I lost access to Search, News, E-Mail...
Everything Google.
To a casual user at home this doesn't matter - but try explaining a global blackout of Google to your boss.
Google is the poster child for the web-based app.
Computing in the cloud.
If we're talking about the same outage that caused google advertisements to hang forever this morning, it caused access to many unrelated websites to hang, including slashdot itself. This seems like a really bad single-point-of-failure issue. If a site can't display ads, shouldn't it come up anyway?
It's bad enough that I have to wait tens of seconds for Captcha content to pop up long after a login page has loaded.
This is starting to get annoying. If this is "cloud computing", I'd rather stay on earth.
Oliver's law of assumed responsibility: If you're seen fixing it, you will be blamed for breaking it.

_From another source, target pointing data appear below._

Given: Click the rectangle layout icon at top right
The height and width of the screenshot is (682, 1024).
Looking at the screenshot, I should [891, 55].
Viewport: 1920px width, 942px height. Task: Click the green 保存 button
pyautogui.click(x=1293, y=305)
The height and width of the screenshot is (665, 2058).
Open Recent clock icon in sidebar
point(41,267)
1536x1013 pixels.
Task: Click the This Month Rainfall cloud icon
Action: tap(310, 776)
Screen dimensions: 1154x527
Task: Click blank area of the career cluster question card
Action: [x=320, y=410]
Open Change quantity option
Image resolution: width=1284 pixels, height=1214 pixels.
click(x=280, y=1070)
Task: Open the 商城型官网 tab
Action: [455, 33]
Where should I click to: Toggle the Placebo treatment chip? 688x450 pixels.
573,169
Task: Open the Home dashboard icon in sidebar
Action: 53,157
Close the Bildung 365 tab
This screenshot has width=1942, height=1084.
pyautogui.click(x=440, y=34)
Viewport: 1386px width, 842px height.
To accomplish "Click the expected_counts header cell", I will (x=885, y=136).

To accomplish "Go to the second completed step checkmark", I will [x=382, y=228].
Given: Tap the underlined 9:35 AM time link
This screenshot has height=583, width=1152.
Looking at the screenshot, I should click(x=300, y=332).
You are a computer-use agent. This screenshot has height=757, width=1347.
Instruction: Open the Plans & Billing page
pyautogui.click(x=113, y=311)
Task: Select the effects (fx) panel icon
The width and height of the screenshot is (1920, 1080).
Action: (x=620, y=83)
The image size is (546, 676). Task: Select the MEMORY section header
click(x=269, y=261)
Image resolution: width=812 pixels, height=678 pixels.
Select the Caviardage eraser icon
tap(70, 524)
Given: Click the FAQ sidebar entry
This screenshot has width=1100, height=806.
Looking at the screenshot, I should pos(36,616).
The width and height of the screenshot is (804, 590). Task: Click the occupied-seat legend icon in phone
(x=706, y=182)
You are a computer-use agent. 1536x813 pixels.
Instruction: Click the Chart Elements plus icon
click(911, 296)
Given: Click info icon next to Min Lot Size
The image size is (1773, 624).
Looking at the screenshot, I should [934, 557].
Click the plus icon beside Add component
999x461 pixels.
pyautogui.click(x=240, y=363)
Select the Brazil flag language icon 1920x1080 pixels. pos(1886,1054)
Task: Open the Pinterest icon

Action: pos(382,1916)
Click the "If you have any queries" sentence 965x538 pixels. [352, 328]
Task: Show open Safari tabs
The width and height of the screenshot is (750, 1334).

When done correctly, the "cloud" is the internet itself. Google has network design issues, some of their key services only have a couple of ingresses into Tier-1 providers:
http://en.wikipedia.org/wiki/Tier_1_carrier
I don't work for them, i don't hold their stock, and I am not (currently) a customer, so I have no skin in their game, but Internap as a BUSINESS MODEL, becomes more important.
If you are a major company that comes to rely HEAVILY on Cloud Services, you want to insure that you have on-ramps into several Tier-1 providers ALL AT ONCE, without having to contract individually with 4 or 5 of them yourself. I predict more companies will mimic this model of aggregation, essentially handling the business of BGP optimization for customers, and handing customers 2 redundant pipes and saying "hey, don't worry if San Fran has an earthquake and these peering points blow up, we'll get you out via this Tier-1 backbone over to your cloud computing provider's service via this backbone within seconds. Let us handle that."
Especially with ISPs that get into pissing matches, like when Cogent and Telia got into it, and cut each other off. If you had Cogent as your only ISP, you were screwed if you wanted to get to a bunch of Swedish sites, because Cogent's CEO was trying to play chicken over some tariff rates. The cloud computing model will no longer tolerate that, it's not just some website, it's a BUSINESS function.
that's my take at least.
Finally someone commenting with some sense. It kills me to read all the "Great Job! Google!" and "Bravo!" comments. This exposes a serious flaw in planning, design and change management of a very heavily relied upon resource.
There is nothing to give kudos for here. Gotta love blind loyalty.
http://teasphere.wordpress.com - A little spot of tea
ack'ed is short for acknowledged, by way of TCP (which sends ACKs and NACKs). In the networking world, saying ACK as shorthand is pretty common.
Somebody must have typed "google" into Google. It's the only possible explanation.